Where were you on 9-11? What’s your story? Do you have one? Did you know someone who was killed? Are you connected? Where is your pain? This is the stuff of Thom Molyneux’s new play, “White Ash Falling 9/11,” making its world premiere at the Detroit Repertory Theatre.
“White Ash” is a play within a play, not surprising since Molyneux is a New Jersey-based actor, director and writer. The author is channeling the experience through what he knows. The story revolves around three actors performing a play, called “White Ash Falling 9/11” at an Off-Broadway venue three years after the attacks.
The action of the play we are watching alternates between the actors’ small, shabby dressing room stage-right, and the set of the play they are performing stage left. There is no wall dividing the two areas, which was a good choice by director Lynch Travis. The actors divide their time and make entrances and exits from one side to the other through a door to from the dressing room to an outside alley before entering their stage.
The actors, while in dressing room, talk about their struggles and methods of finding the truth of the characters they are playing on stage, as well as about each other, when the person being talked about is not present. Then, we see them try and perform their roles in the play with the insights and breakthroughs they think they have found in the dressing room.
Gwen (Kathryn P. Mahard) is a Yale and Welsley educated actress playing a waitress in a Hoboken café that once had a pristine view of the Twin Towers. Julie (Janee’ Ann Smith) is a former sit-com actress with the biggest name in the cast of the play, though she is considering giving notice in part because she is struggling to find the core of her character, a 9-11 widow who was trying to commit suicide in a snow-storm when she crashed into the café’s parking lot wall. Richard (Harold Uriah Hogan) is a talky, advice-giving actor, older than his cast-mates, and his character in the play within the play is a writer who would have been killed in the attacks if he hadn’t pushed back a meeting in the South Tower to the afternoon of the fateful day.
Molyneux’s story is a little hard to break down because we are watching two plays at once that are certainly connected.

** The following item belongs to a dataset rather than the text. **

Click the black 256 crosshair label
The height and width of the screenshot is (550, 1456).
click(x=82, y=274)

But we have the challenge of watching the actors as people stage right and the actors as actors in the simultaneous play stage left. After a while, the two blend together, and we are left with shards of characters in both plays having a whole lot of chatty dialogue.
There is a spine of a good play here. But as this is the premiere, one hopes that Molyneux will keep honing the dialogue. It wavers a bit, even at times within the same monologues, between sounding like conversation you would overhear from real people and stilted speechwriting that sounds more like the written word than the spoken word. The actors keep plugging, and it feels like they have gotten away from the actual script text and are conveying the content, but in their own riffing style. In particular, we hear a recording of the last voicemail left to Gwen by her brother, a NYC firefighter, a few days before the attack. She says she plays it before every rehearsal and performance of the play. The trouble is that the writing of this long voicemail sounds like no NYC firefighter who has ever lived, and is almost eye-rolling in its lack of authenticity.

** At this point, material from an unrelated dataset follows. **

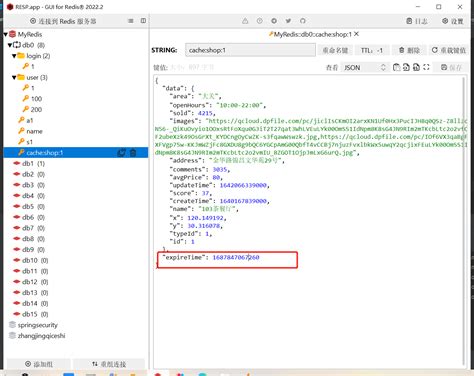Toggle fullscreen value editor icon

(426, 67)
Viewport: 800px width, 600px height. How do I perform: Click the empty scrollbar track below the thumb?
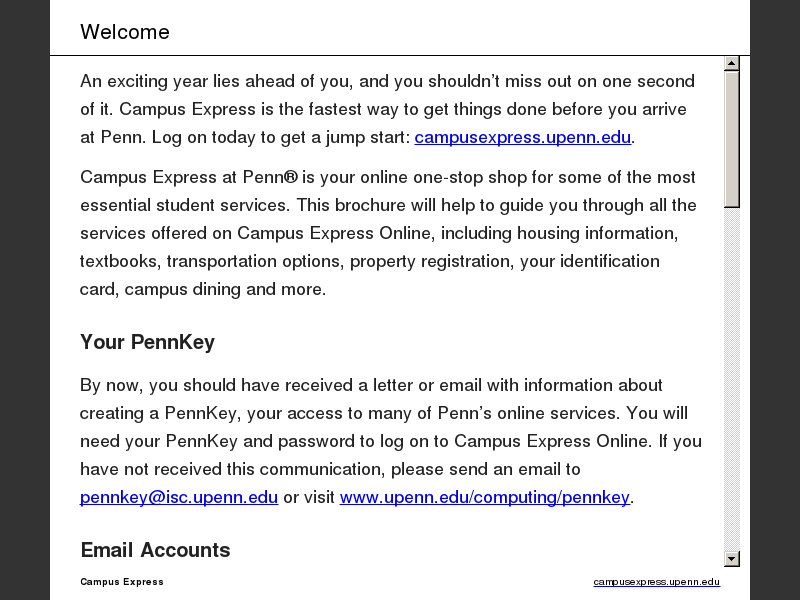tap(732, 380)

Mahard’s “Gwen” toggles between her Connecticut Yale-educated real-life character and the gum-chewing waitress she plays on stage with genuine depth, and (speaking as a New Jersey native) she nails the dialect of a Jersey City/Hoboken waitress–a dialect that is easy to exaggerate. Smith’s “Julie” delivers some of the best lines and reactions in the play, both as Julie and her suicidal character in the play. Occasionally it feels like she, in particular, got away from what was precisely written in the script, and those are her best moments. Hogan’s “Richard” carries a lot on his shoulders in both plays–the one he is in and the one we are watching. He has to get emotional in both roles, but seems to be having trouble on both tracks of this play getting close enough to the truth.
Plays about 9/11 perhaps have a little bigger hill to climb than most. Considering “White Ash” is sure to be performed in the New York City tri-atate area, people who lived through it are going to have high expectations and standards. It’ s a dense play that maybe could be trimmed from its two-hour length, that includes a fifteen-minute intermission, to a more streamlined 1:45 without break.
The ending resolution of the story and the characters, too, seems a little pat. There is a moment in the play when Smith’s Julie, playing her role, reveals why she tried to commit suicide, and delivers the most literary and deepest connection to the 9/11 tragedy. That revelation comes in the play the actors are performing. One wonders if it came too early in the play, given the somewhat ragged ending. It was a piece of the story that shook me. But there was nothing in the scenes between the actors as people to match it.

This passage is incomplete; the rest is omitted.